Atormentado por uma paixão incestuosa pela irmã Ana (Simone Spoladore), o jovem de origem libanesa, educado no catolicismo, enfrenta a autoridade do pai severo e inabalável, vivido por Raul Cortez. Ele abandona a família de princípios austeros, para viver sozinho numa remota pensão. Preservando a estrutura do romance, a história se desenvolve a partir do encontro entre o protagonista, embriagado, e o irmão mais velho, Pedro (Leonardo Medeiros), que vai buscá-lo em seu refúgio para tentar restituir a ordem da família, numa referência à parábola do filho pródigo. Entre cobranças e confissões, misturam-se passagens da memória, criando-se uma maravilhosa orquestração de tempos.

Carvalho recusa a idéia de adaptação. Prefere dizer que seu filme, realizado durante três anos, é uma “reação” ao mundo feito de palavras amargas de Raduan Nassar. “Entrar no texto me exigiu perseguir a aventura de um imenso conjunto de sensações. Me exigiu muito mais, me exigiu viver o próprio texto”, escreveu a propósito. A julgar pela atuação do elenco, a entrega foi total. Na preparação da trupe, que passou nove semanas enfurnada numa fazenda no interior de Minas, a rotina era dura.
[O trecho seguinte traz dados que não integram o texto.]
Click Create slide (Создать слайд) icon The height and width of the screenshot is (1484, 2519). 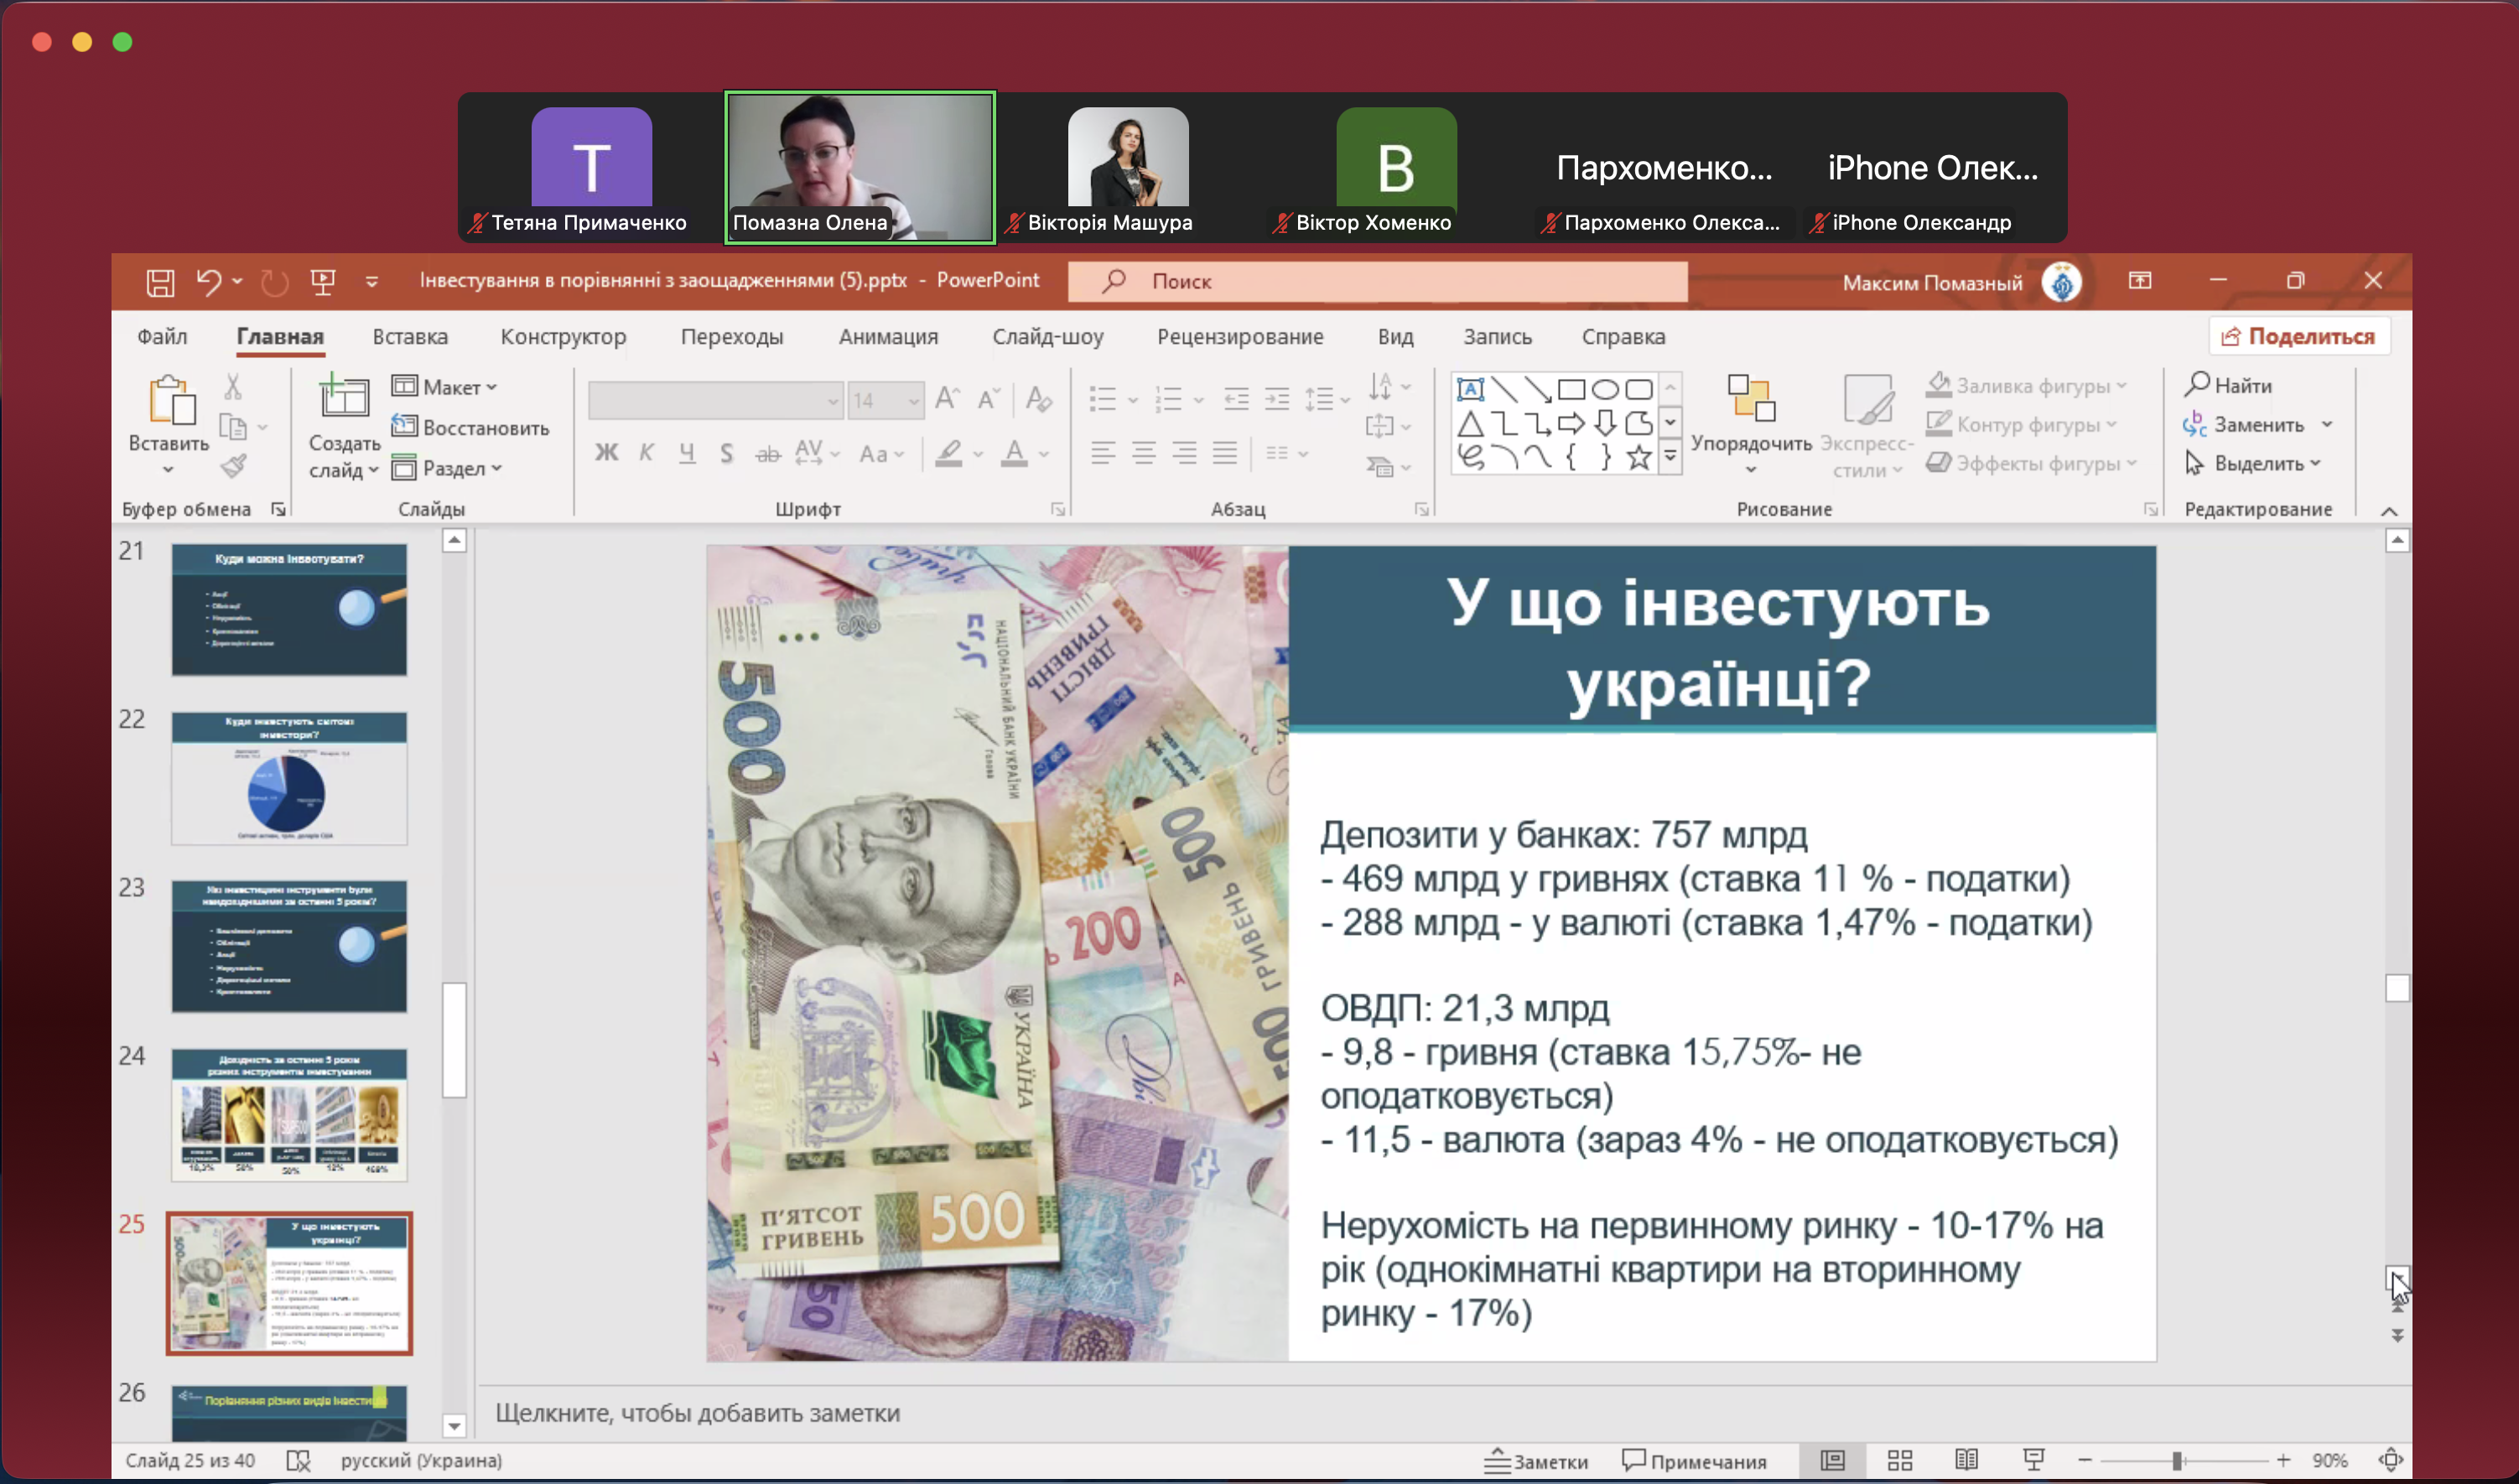[x=343, y=398]
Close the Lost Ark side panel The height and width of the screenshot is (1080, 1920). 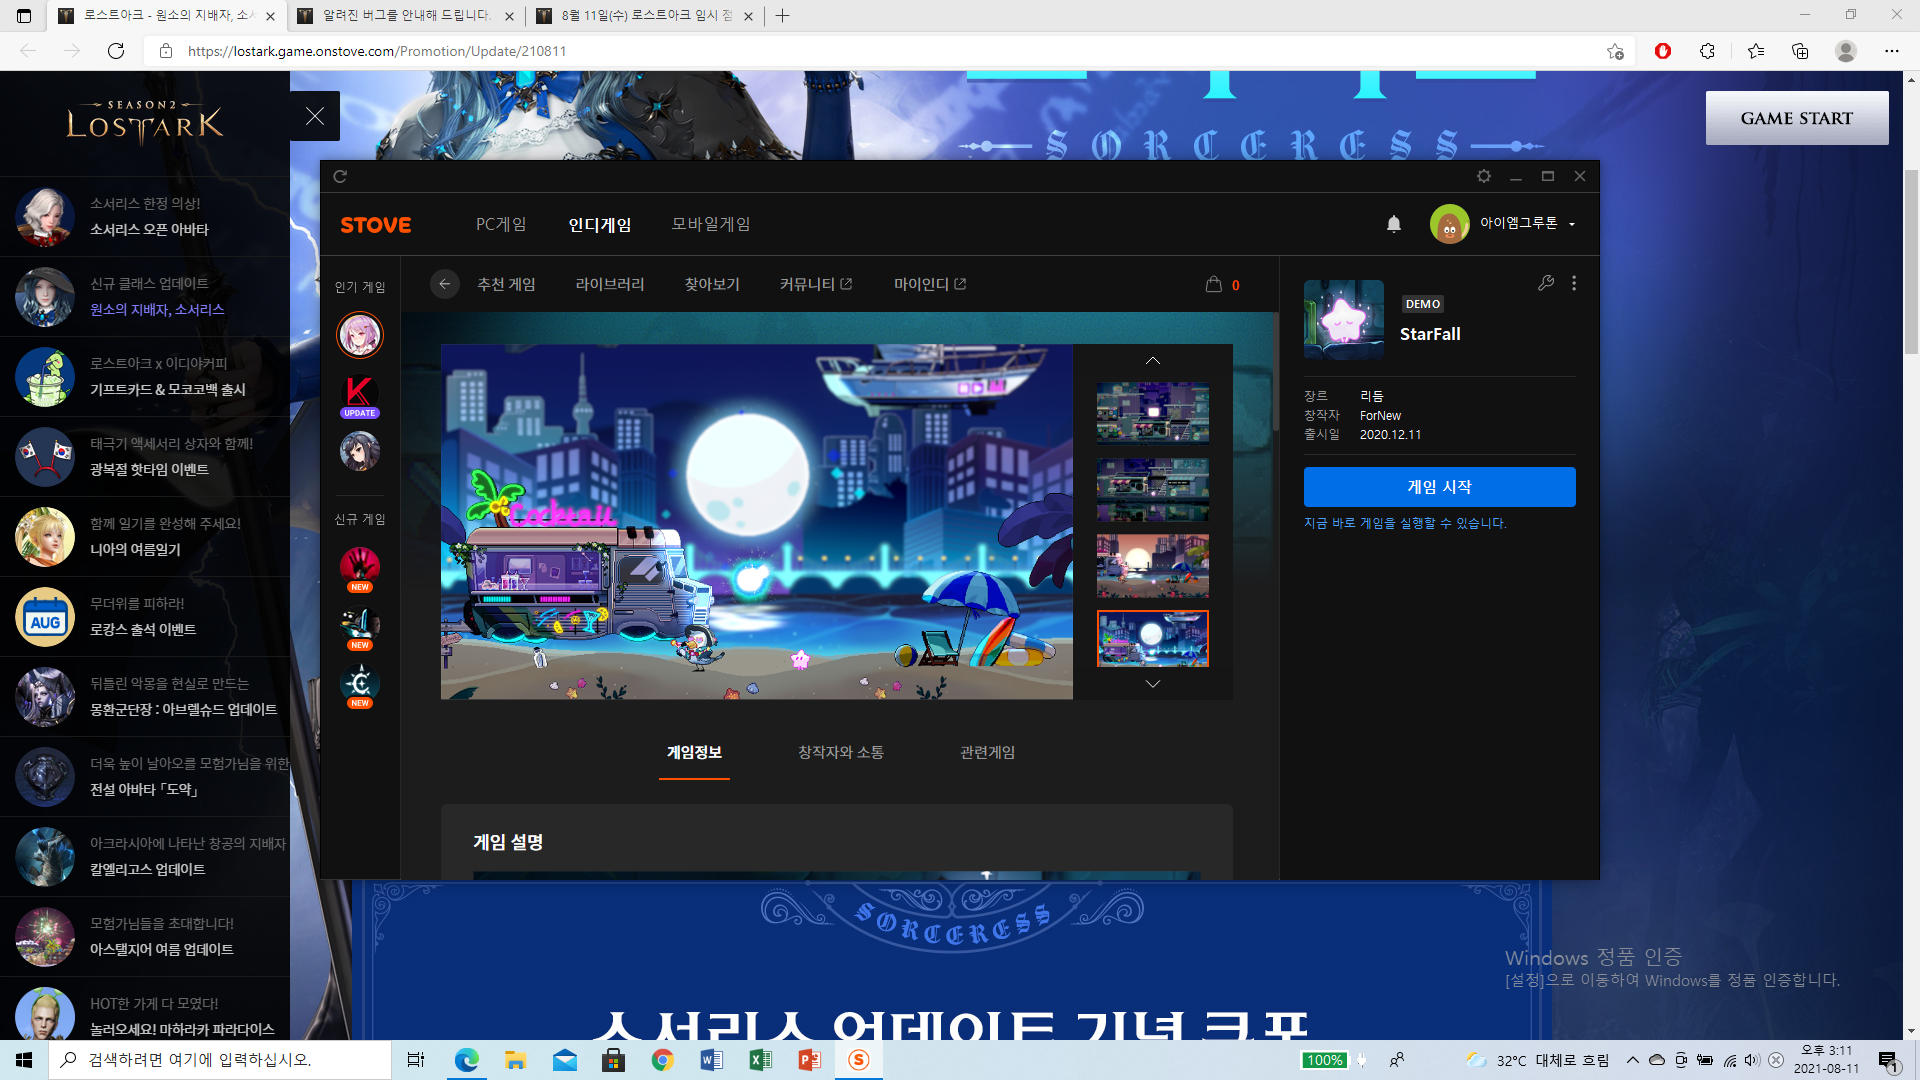315,116
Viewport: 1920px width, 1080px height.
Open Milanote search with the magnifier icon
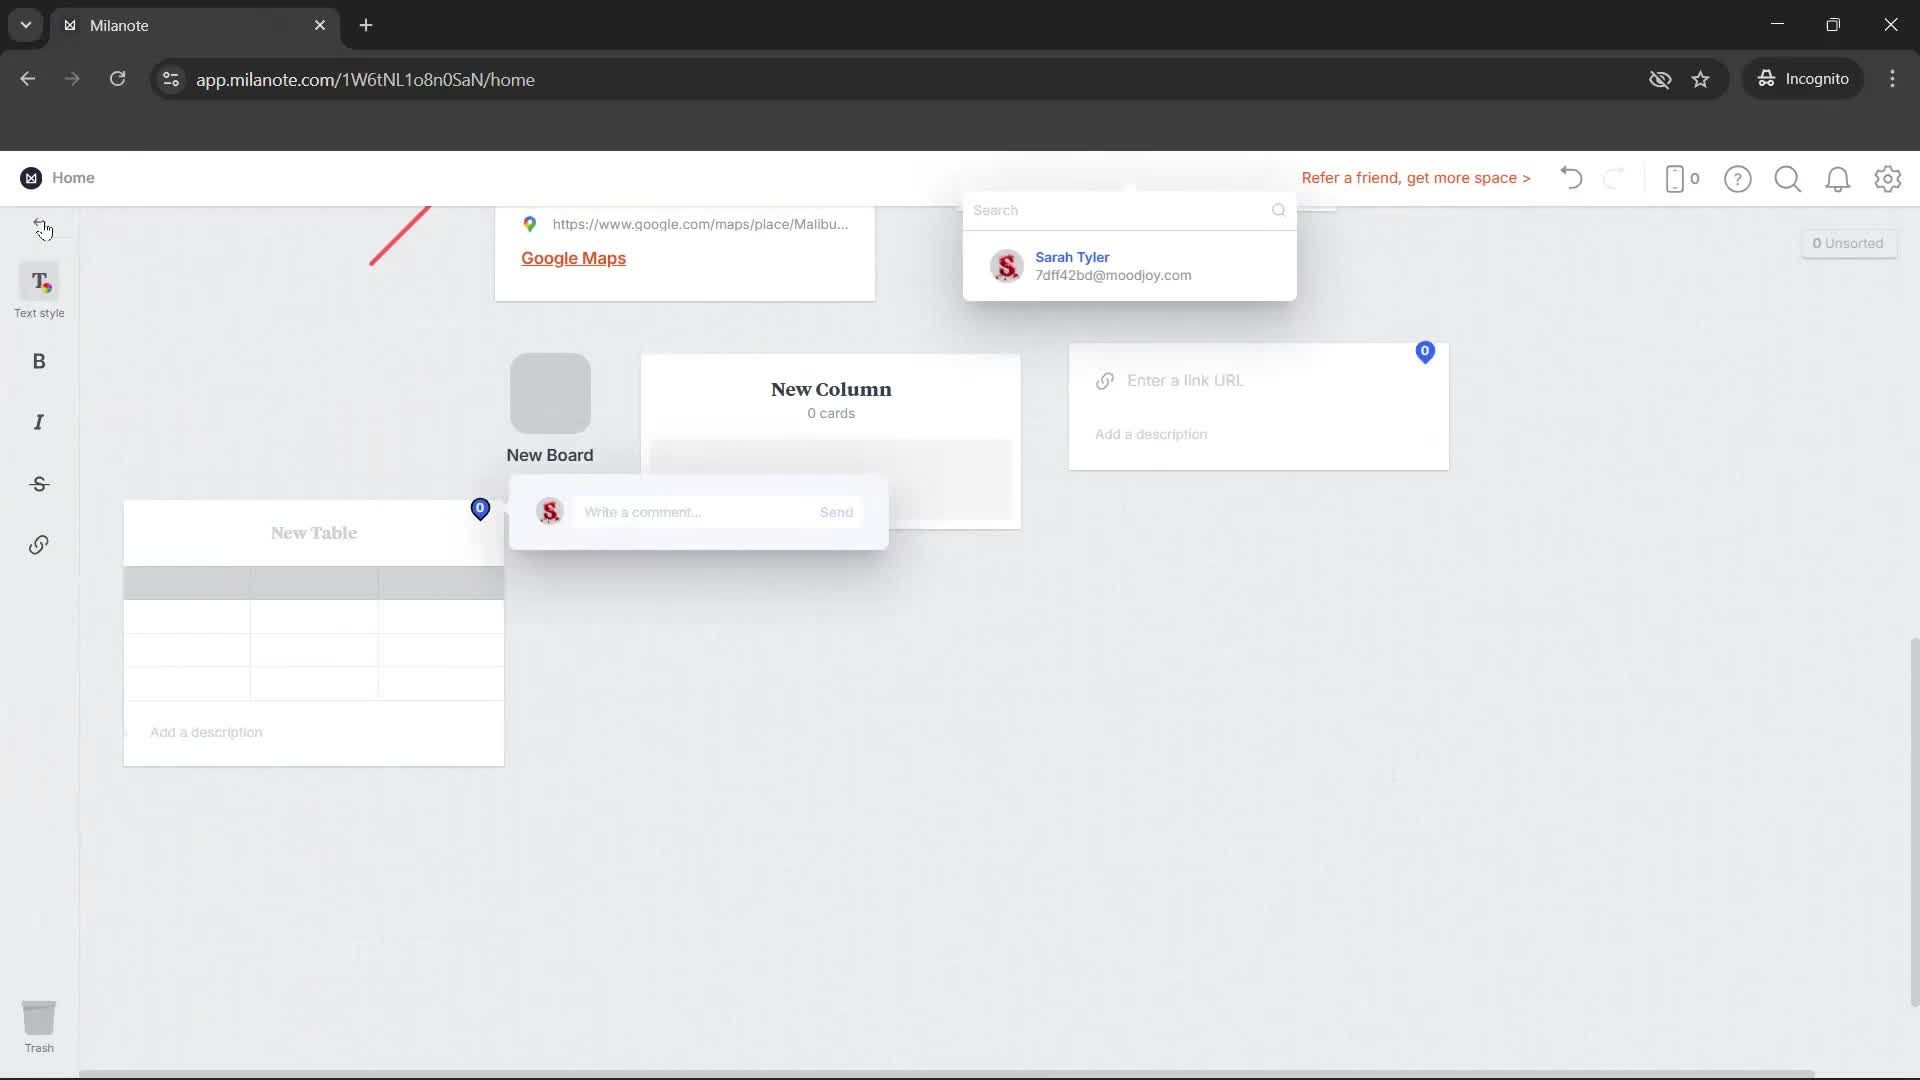[x=1788, y=179]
Aprendia-se a arar a terra, a fazer pão, a bordar e, entre outros elementos da cultura árabe, a dançar os passos do dabk, a dança da grande roda, reproduzida numa das ótimas sequências do filme.

Sem um roteiro prévio e marcações precisas, as cenas nasciam de exaustivas improvisações. O resultado, obviamente, exige bastante do espectador. Principalmente porque as falas, se já eram complexas no papel, tornam-se de árdua apreensão ao ser mantidas quase intactas nas falas dilaceradas e nos monólogos em off de André. Além disso, ao criar imagens que se equiparassem às belíssimas passagens do romance, Carvalho optou algumas vezes por uma assinatura “artística” demais, algo tão perigoso quanto a banalidade em voga no cinema, que ele felizmente diz abominar.